Data items
++++++++

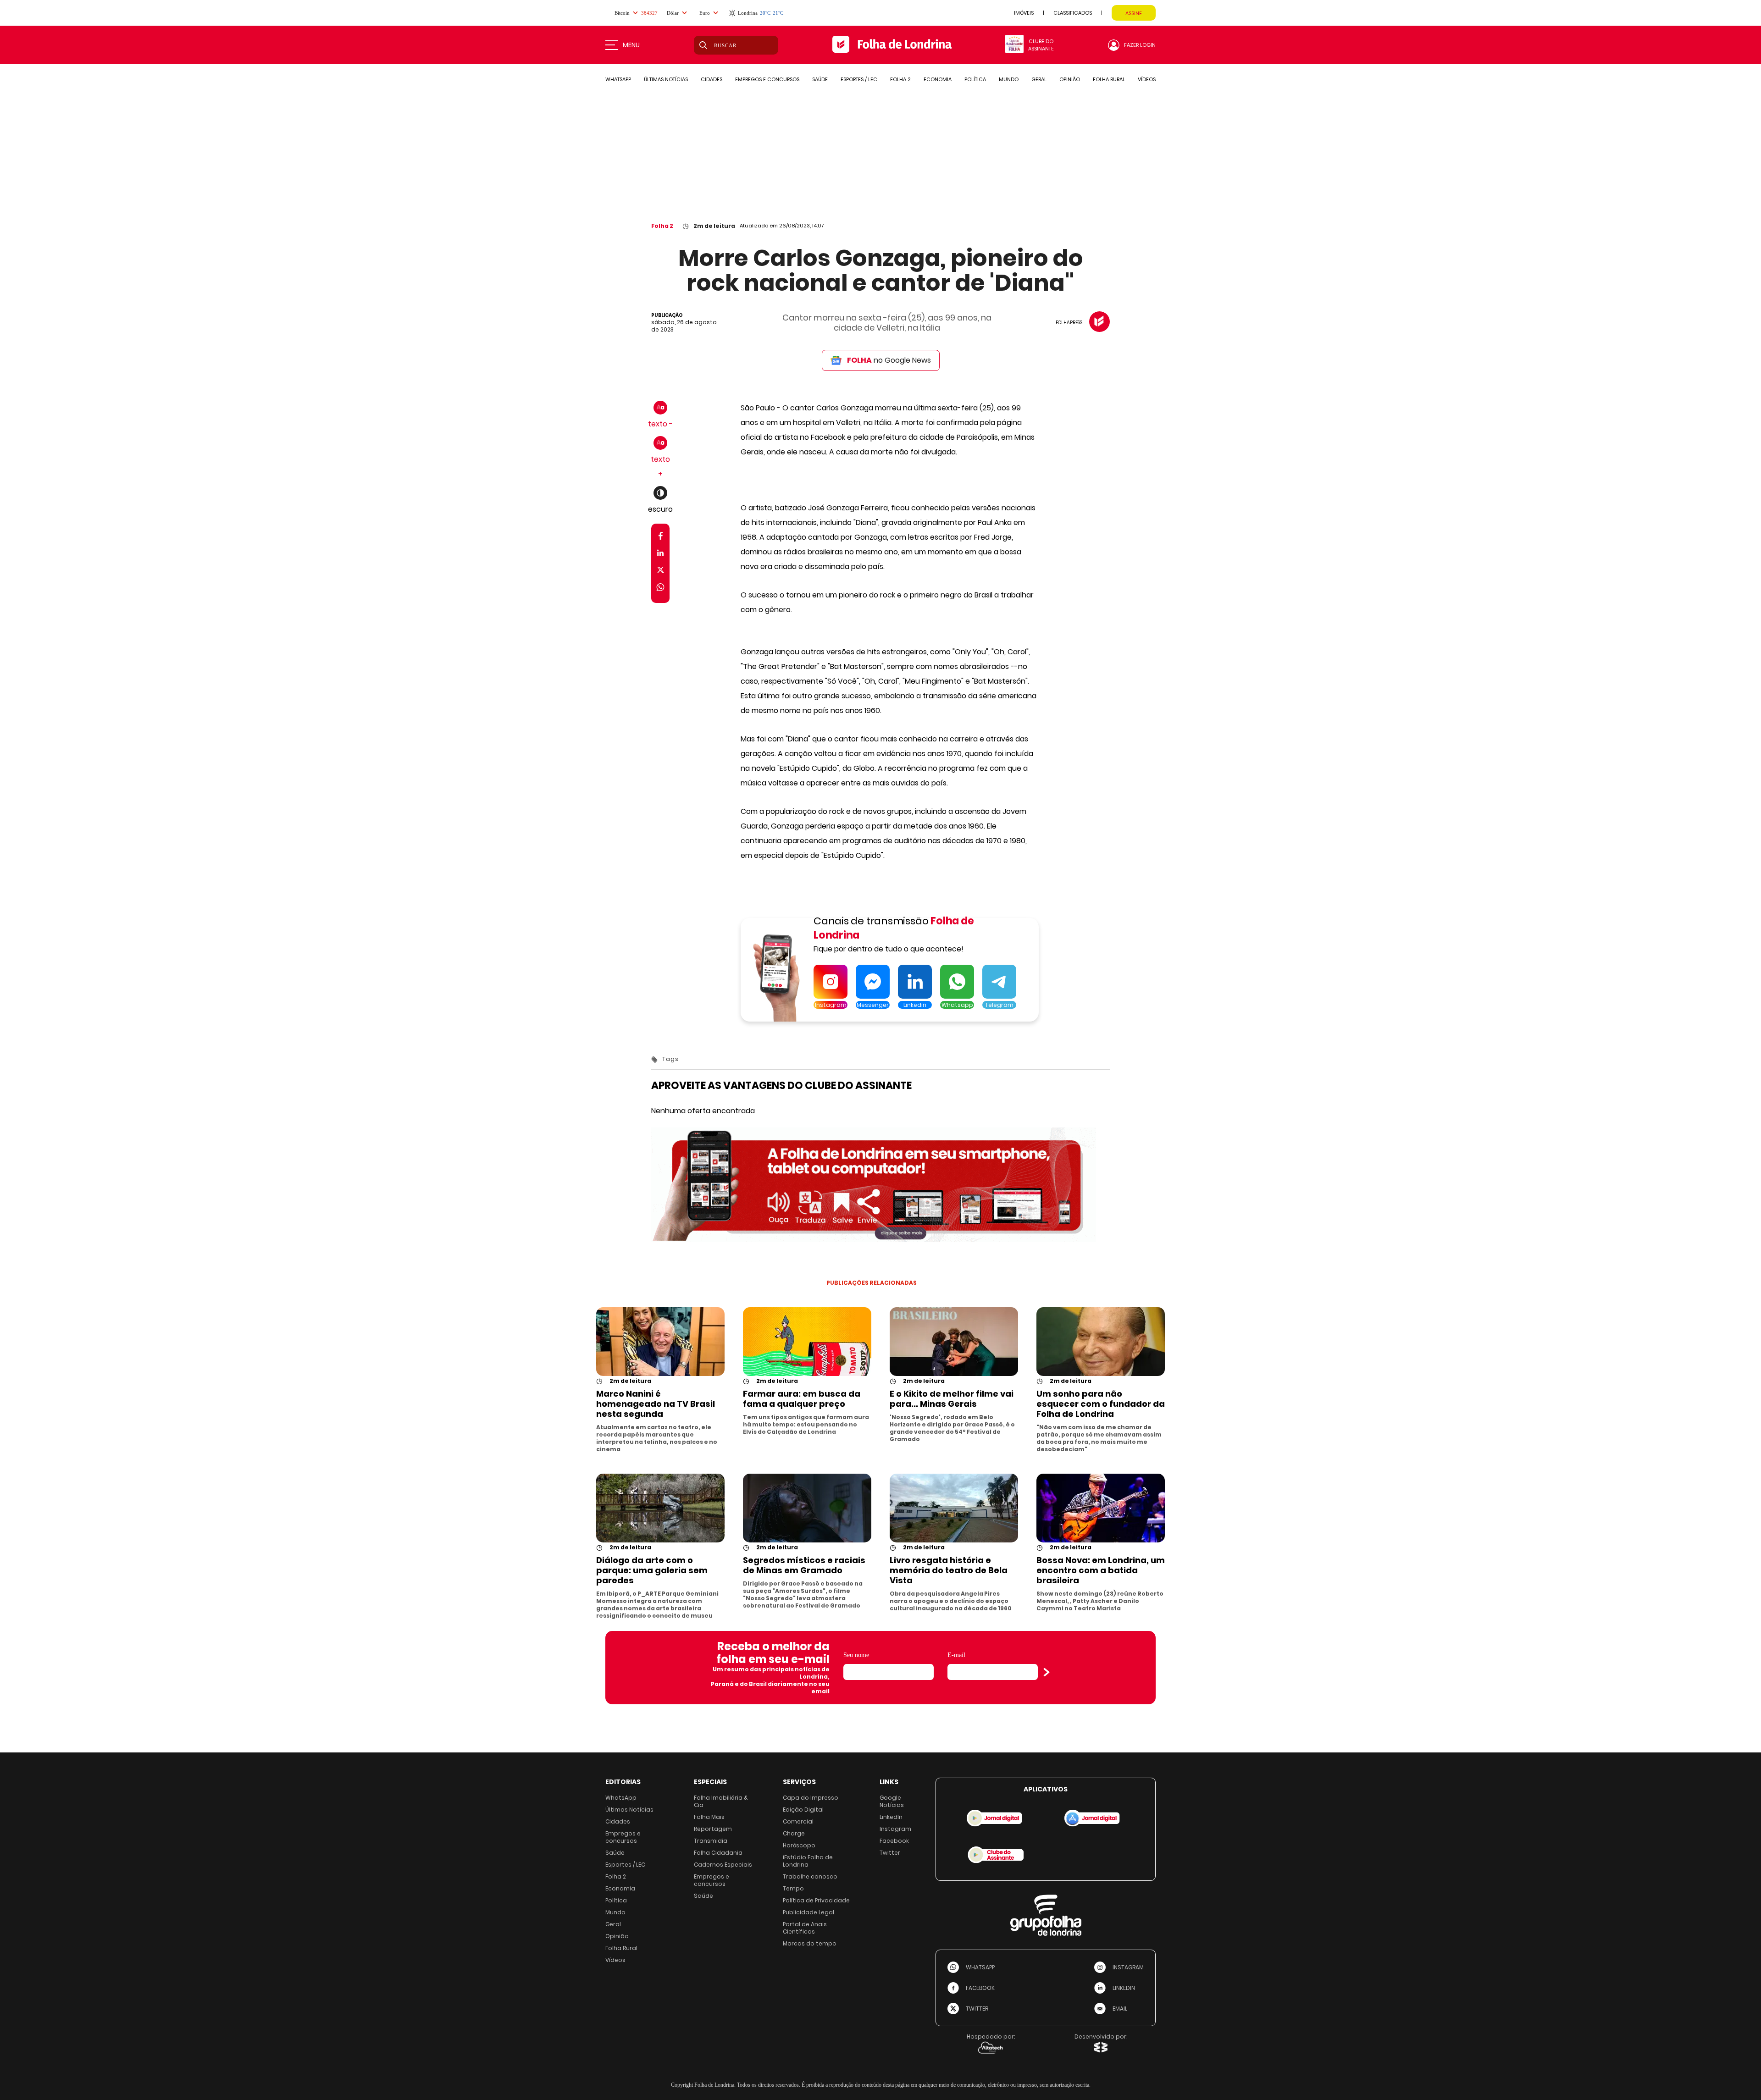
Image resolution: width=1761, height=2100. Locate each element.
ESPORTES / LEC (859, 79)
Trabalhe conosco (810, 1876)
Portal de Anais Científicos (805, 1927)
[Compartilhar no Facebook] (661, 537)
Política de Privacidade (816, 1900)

++++++++

Exercise prompt
Beginning at the line that contains "ESPORTES / LEC (859, 79)" and ending at the last line above, copy each line without any change.

Response
ESPORTES / LEC (859, 79)
Trabalhe conosco (810, 1876)
Portal de Anais Científicos (805, 1927)
[Compartilhar no Facebook] (661, 537)
Política de Privacidade (816, 1900)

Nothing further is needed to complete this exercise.